Column chart of FTSE 100 index, daily % change showing Best day for UK stocks in five months

Other analysts cautioned that the highly transmissible Delta strain of coronavirus could cause economic stagflation by denting growth and exacerbating price rises caused by jammed-up global supply chains.

“If the virus begins to spread rapidly again, that would curtail economic growth and prolong the inflationary supply chain disruptions that have affected so many industries, including semiconductors and housing,” said Nancy Davis, founder of Quadratic Capital Management.

In the US, the seven-day rolling average for new coronavirus cases in the country has more than doubled from several weeks ago, according to Johns Hopkins University.

In Europe, more positive company results lifted bourses. UK clothing retailer Next raised its earnings guidance, saying consumers’ lockdown savings were being unleashed.
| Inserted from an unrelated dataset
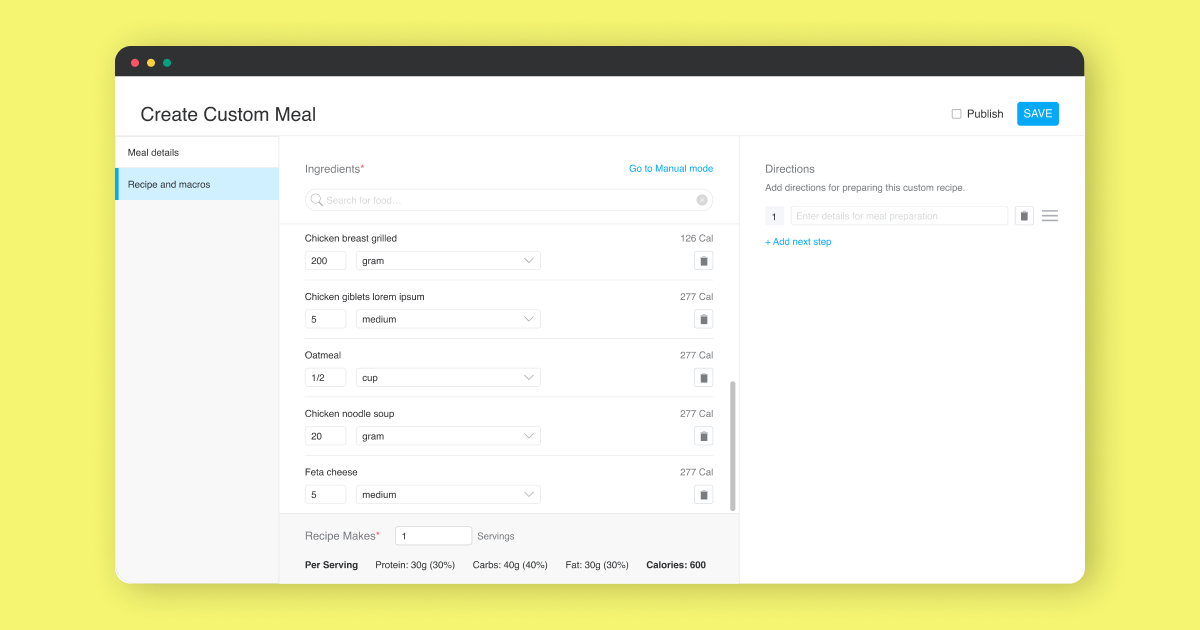Delete direction step 1

click(1024, 216)
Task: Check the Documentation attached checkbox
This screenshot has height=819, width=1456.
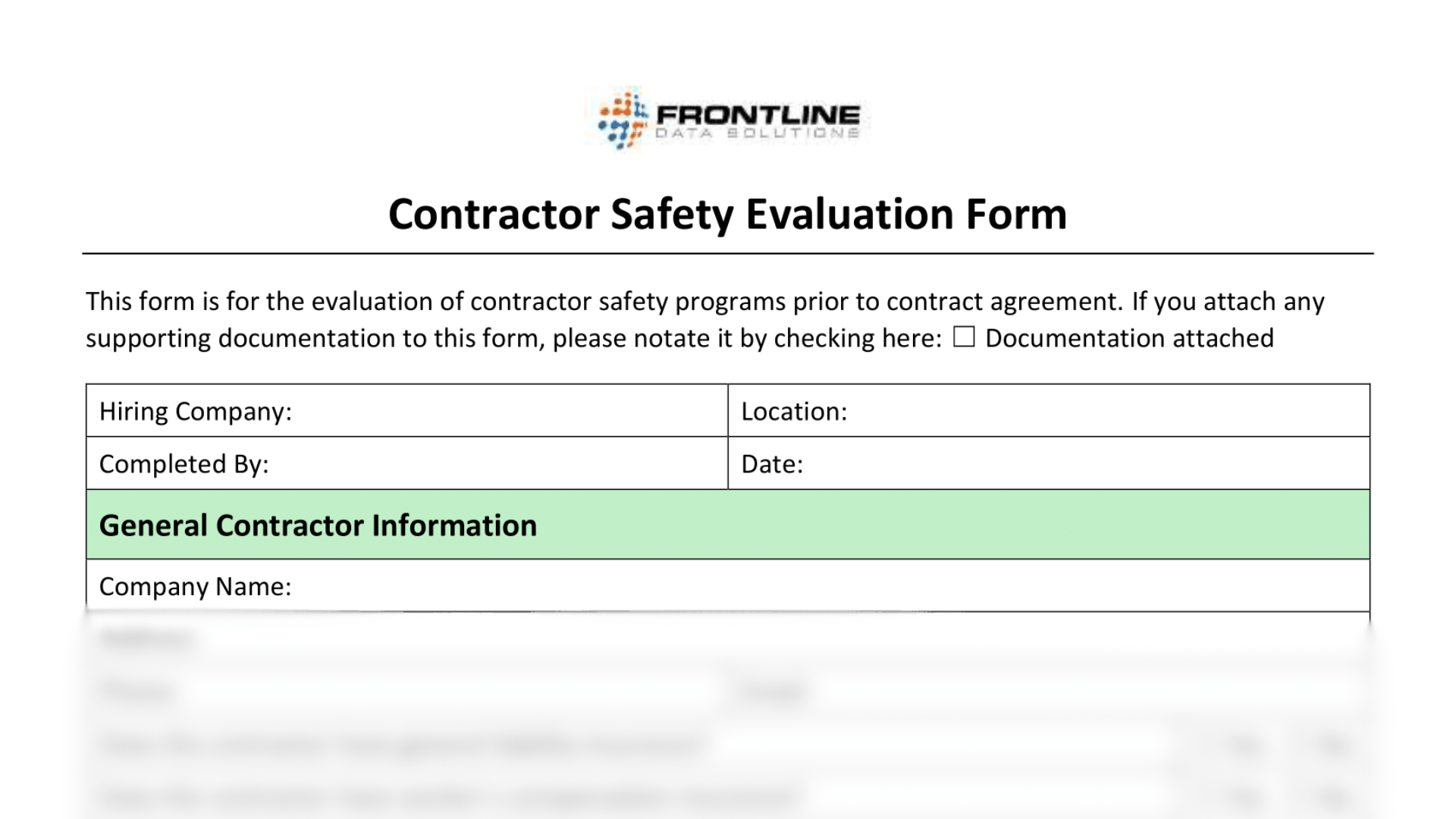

London’s FTSE 100 closed up 1.7 per cent for the benchmark’s best daily performance since mid-February, while the continent-wide Stoxx 600 index rose by the same amount as traders also banked on the ECB increasing its bond-buying plans beyond the end of its €1.85tn pandemic emergency purchase programme at a meeting on Thursday.

Brent crude, the international oil benchmark, gained 4.2 per cent to $72.23 a barrel after shedding almost 7 per cent on Monday, following an agreement by members of producer group Opec+ to raise production by 400,000 barrels a day each month from August.